Exem­pla­risch zeigt sich dies in der Beziehung von Vater und Sohn, von Alex mit seinem Vater (Hannes Than­heiser). Der Alte und der Junge sitzen am Tisch und obwohl Alex gezeichnet ist von der schweren Last, die er mit sich herum­trägt, wird der Alte niemals danach fragen. Und der Junge wird es auch nicht von selbst an ihn heran­tragen. Beide sind gezeichnet von einer Sprach­lo­sig­keit, die es verhin­dert, dass das Gespräch jemals die Sphäre des Offen­sicht­li­chen und Ober­fläch­li­chen verlässt. Interesse am anderen und Zuneigung, ja Liebe, wird sich nicht in der direkten Kommu­ni­ka­tion zeigen, sondern muss anhand von Gesten und Taten erahnt werden. Wenn der alte Bauer seinem »verlo­renen Sohn« ein Stück des haus­ei­genen Apfels anbietet, dann drückt das mindes­tens so viel aus, wie alles Gesagte.

Zum Schluss sei betont, dass Revanche auch unter­haltsam und spannend ist.

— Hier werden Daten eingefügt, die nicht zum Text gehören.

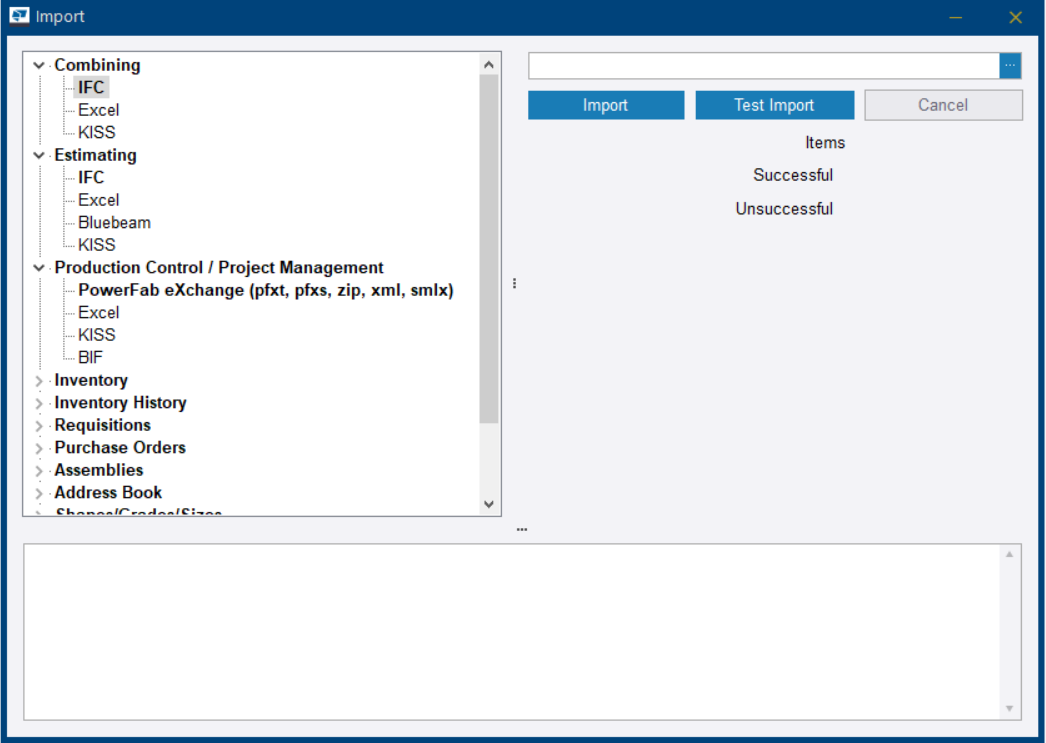
Task: Collapse the Estimating section
Action: click(x=38, y=155)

Das mag banal klingend, muss aber vor allem deshalb hervor­ge­hoben werden, weil der Film in Öster­reich insgesamt nur rund 15.000 Zuschauer erreichte, was mir, gelinde gesagt, unver­s­tänd­lich ist. Dieses Werk ist keines­wegs puri­ta­ni­sches Kunstkino, eine Schublade in die der öster­rei­chi­sche Film in seiner Heimat häufig verstaut wird, ohne ihm groß Beachtung zu schenken und auch wirt­schaft­liche Hoffnung in ihn zu inves­tieren. Würden Verleih und Vertrieb bereit sein, ein Quäntchen mehr Risiko einzu­gehen, anstatt mit Meterware auf Nummer Sicher zu gehen, würde sich ein Film wie Revanche auch in finan­zi­eller Hinsicht selbst tragen können. Keiner in der Industrie scheint an die Erfolgs­mög­lich­keit eines öster­rei­chi­schen Filmes zu glauben. Schade ist dies für all jene, die diesen Film verpasst, ja, wahr­schein­lich nicht einmal wahr­ge­nommen haben.

Revanche wurde für den Ausland­soscar nominiert und alle klopfen sich gegen­seitig auf die Schulter, selbst jene die es viel­leicht am wenigsten verant­worten, reden vom »Film­wunder«. Dabei sollten sie diesen Film sich mal lieber anschauen. Das hilft dann mehr, der Box Office von Revanche und dem Standing des öster­rei­chi­schen Films insgesamt, in Öster­reich und in der weiten Welt.